**TASK INSTRUCTIONS**
What is the number of lines in the entries below that include the word "agent"? Provide the number only.
-- DATASET EXTRACT follows --
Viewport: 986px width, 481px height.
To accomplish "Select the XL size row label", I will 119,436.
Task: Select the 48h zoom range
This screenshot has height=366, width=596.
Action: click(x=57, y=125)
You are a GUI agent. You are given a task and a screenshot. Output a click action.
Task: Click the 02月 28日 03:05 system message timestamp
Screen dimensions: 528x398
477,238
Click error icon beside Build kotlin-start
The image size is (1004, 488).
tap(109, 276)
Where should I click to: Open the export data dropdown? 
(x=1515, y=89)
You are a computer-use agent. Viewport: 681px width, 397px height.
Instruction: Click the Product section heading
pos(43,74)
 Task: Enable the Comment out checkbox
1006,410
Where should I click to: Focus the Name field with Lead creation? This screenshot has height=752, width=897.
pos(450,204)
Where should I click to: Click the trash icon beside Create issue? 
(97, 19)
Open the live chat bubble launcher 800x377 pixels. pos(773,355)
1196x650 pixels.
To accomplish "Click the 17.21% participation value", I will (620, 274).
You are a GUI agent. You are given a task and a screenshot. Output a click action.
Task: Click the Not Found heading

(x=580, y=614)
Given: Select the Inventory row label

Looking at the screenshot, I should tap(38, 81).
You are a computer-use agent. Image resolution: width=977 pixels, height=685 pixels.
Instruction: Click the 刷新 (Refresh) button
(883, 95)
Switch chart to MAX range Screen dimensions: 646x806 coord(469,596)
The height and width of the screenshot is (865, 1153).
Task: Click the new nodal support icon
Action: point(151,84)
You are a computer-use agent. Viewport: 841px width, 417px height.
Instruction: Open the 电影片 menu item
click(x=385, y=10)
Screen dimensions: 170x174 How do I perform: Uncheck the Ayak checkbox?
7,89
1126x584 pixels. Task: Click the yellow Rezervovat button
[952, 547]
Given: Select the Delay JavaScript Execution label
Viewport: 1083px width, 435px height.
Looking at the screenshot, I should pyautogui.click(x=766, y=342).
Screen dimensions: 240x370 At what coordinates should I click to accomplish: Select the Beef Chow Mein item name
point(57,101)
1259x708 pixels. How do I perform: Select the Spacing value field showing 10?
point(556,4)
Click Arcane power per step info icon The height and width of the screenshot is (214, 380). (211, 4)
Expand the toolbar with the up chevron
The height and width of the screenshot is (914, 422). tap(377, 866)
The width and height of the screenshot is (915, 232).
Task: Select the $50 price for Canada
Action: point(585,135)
-- DATASET EXTRACT concluded --
**WRITTEN REPLY**
5